Chemists at Tufts University's School of Arts and Sciences have built the world's first single molecule electric motor, a development that may potentially create a new class of devices that could be used in applications ranging from medicine to engineering.
In research published online September 4 in Nature Nanotechnology, the Tufts team reports an electric motor that measures 1 nanometer across.
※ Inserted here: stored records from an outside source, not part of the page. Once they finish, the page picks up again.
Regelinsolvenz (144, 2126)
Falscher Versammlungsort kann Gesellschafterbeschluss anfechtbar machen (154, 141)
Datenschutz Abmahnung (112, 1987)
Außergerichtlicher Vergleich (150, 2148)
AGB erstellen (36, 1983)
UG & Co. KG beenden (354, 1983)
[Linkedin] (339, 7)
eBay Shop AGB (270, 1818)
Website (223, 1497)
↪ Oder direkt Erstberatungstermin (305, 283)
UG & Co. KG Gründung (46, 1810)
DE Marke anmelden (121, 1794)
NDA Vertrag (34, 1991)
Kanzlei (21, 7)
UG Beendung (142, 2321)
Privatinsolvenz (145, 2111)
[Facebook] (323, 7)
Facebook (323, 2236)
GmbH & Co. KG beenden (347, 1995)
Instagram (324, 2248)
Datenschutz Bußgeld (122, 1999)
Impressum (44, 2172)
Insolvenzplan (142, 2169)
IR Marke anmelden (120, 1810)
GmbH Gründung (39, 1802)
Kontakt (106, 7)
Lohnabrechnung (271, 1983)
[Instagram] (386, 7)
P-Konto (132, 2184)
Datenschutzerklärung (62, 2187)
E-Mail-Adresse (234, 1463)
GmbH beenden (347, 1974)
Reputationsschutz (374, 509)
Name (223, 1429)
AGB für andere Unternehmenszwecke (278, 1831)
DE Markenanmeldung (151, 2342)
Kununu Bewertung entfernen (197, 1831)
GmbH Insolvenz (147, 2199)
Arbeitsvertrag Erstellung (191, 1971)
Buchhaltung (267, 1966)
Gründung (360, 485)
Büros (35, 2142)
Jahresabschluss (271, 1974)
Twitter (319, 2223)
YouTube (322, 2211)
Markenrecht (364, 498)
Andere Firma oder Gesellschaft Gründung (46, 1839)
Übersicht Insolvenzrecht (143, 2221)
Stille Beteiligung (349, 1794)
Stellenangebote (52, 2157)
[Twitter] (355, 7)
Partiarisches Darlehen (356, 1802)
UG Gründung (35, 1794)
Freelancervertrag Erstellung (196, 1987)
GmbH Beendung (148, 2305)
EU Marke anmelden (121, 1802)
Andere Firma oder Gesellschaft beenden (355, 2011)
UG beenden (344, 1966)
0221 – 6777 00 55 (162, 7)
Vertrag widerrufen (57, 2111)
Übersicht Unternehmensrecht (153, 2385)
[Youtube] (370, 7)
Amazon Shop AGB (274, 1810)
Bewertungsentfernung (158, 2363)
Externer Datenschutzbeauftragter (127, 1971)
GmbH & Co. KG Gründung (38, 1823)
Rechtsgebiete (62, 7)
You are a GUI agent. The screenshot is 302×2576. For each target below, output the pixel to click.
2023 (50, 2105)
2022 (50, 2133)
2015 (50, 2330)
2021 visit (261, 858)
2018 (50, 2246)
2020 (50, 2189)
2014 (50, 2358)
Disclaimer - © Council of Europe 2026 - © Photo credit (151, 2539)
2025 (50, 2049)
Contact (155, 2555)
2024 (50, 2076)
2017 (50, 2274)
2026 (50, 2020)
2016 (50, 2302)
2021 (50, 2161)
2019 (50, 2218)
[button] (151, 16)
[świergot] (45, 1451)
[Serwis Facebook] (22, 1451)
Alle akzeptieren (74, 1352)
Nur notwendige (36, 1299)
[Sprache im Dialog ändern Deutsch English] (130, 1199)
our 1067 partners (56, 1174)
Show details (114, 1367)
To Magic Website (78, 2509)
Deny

E. Charles H. Sykes, Ph.D., associate professor of chemistry at Tufts and senior author on the paper, and his colleagues were able to control a molecular motor with electricity by using a low-temperature scanning tunneling microscope (LT-STM). The LT-STM uses electrons instead of light to "see" molecules. The team used the metal tip on the microscope to provide an electrical charge to a butyl methyl sulfide molecule that had been placed on a conductive copper surface. This sulfur-containing molecule had carbon and hydrogen atoms radiating off to form what looked like two arms, with four carbons on one side and one on the other. These carbon chains were free to rotate around the sulfur-copper bond.
By controlling the temperature of the molecule, the team could directly impact the rotation of the molecule. Temperatures around 5 Kelvin (K), or about minus 450 degrees Fahrenheit (ºF), proved to be the ideal to track the motor's motion. At this temperature, the Tufts researchers were able to track all of the rotations of the motor and analyze the data.
While there are foreseeable practical applications with this electric motor, breakthroughs would need to be made in the temperatures at which electric molecular motors operate. The motor spins much faster at higher temperatures, making it difficult to measure and control the rotation of the motor.
"Once we have a better grasp on the temperatures necessary to make these motors function, there could be real-world application in some sensing and medical devices which involve tiny pipes. Friction of the fluid against the pipe walls increases at these small scales, and covering the wall with motors could help drive fluids along," said Sykes. "Coupling molecular motion with electrical signals could also create miniature gears in nanoscale electrical
circuits; these gears could be used in miniature delay lines, which are used in devices like cell phones."